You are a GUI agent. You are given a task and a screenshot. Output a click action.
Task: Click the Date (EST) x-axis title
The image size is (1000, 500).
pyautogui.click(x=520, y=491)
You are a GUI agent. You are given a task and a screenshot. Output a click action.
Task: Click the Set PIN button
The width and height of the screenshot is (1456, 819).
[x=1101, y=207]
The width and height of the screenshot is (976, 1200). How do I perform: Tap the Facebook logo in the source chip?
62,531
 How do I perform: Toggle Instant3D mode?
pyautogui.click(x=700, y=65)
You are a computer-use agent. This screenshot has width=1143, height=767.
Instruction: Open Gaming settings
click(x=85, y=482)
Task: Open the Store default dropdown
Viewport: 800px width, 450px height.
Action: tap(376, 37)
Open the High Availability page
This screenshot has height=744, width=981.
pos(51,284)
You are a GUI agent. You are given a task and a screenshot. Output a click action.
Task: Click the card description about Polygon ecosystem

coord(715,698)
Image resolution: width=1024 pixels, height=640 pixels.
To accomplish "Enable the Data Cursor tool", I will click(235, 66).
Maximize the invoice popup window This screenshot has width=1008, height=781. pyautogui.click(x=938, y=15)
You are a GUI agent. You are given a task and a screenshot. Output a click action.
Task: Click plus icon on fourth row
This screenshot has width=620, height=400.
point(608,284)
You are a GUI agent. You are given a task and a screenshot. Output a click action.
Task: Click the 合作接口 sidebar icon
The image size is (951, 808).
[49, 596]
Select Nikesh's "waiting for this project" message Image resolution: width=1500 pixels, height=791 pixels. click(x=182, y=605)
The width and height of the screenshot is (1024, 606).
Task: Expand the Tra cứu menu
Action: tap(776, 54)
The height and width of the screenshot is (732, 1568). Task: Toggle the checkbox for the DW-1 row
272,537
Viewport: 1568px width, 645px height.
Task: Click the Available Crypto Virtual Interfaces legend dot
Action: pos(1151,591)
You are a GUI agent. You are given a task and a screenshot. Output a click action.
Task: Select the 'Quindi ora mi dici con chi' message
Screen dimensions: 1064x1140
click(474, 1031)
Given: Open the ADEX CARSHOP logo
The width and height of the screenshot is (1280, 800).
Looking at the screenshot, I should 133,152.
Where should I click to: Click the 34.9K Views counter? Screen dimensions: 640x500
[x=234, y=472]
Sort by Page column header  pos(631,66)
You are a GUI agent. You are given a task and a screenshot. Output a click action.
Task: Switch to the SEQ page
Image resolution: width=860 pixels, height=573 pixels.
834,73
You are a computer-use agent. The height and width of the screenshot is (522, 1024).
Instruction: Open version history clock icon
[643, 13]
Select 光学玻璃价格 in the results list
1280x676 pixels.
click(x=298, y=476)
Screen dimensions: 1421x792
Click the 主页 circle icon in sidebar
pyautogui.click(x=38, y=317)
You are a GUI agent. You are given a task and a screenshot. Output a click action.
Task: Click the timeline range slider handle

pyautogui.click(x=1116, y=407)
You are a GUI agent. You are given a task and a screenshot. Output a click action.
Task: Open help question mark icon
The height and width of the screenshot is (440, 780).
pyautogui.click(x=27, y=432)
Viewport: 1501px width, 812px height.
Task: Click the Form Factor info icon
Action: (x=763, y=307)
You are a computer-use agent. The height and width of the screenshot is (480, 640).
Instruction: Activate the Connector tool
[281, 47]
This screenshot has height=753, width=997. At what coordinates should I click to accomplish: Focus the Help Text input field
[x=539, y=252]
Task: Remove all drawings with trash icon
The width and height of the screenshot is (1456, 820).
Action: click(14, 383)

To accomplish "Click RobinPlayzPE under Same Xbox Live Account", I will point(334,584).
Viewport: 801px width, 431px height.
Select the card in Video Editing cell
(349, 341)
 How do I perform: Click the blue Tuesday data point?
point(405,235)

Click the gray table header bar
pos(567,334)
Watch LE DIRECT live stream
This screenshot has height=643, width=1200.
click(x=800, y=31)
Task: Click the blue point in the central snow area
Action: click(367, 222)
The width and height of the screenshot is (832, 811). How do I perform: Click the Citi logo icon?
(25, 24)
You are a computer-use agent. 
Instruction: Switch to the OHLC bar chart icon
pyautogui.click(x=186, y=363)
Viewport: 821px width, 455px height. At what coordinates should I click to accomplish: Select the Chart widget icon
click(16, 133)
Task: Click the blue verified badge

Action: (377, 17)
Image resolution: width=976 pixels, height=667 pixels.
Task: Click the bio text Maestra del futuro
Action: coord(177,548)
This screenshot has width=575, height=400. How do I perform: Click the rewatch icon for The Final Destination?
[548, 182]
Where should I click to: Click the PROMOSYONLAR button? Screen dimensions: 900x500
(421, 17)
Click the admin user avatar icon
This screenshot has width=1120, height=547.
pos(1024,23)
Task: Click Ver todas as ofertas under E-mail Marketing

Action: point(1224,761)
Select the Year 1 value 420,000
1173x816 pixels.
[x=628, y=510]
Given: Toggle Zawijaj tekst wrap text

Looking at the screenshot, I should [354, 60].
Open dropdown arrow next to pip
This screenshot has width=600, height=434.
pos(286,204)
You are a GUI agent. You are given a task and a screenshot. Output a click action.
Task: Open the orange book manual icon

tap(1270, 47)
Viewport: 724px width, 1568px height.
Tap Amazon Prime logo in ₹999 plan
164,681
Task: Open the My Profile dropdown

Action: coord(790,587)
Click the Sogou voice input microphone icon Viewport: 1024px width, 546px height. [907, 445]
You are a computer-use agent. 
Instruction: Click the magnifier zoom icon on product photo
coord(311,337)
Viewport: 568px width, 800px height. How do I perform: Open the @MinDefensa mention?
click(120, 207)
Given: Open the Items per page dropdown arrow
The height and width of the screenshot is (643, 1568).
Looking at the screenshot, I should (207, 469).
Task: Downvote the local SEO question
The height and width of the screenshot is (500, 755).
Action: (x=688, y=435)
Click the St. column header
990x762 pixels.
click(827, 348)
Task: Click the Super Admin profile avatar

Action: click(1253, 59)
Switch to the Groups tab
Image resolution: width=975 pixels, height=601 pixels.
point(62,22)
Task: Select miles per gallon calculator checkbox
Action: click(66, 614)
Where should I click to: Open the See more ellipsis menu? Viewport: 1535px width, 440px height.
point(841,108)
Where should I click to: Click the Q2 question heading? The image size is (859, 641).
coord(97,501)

*Work required*
Each line of the records that holds the word "will" should be copied out.

*Your solution*
To accomplish "Enable the Data Cursor tool", I will click(235, 66).
To accomplish "Click RobinPlayzPE under Same Xbox Live Account", I will point(334,584).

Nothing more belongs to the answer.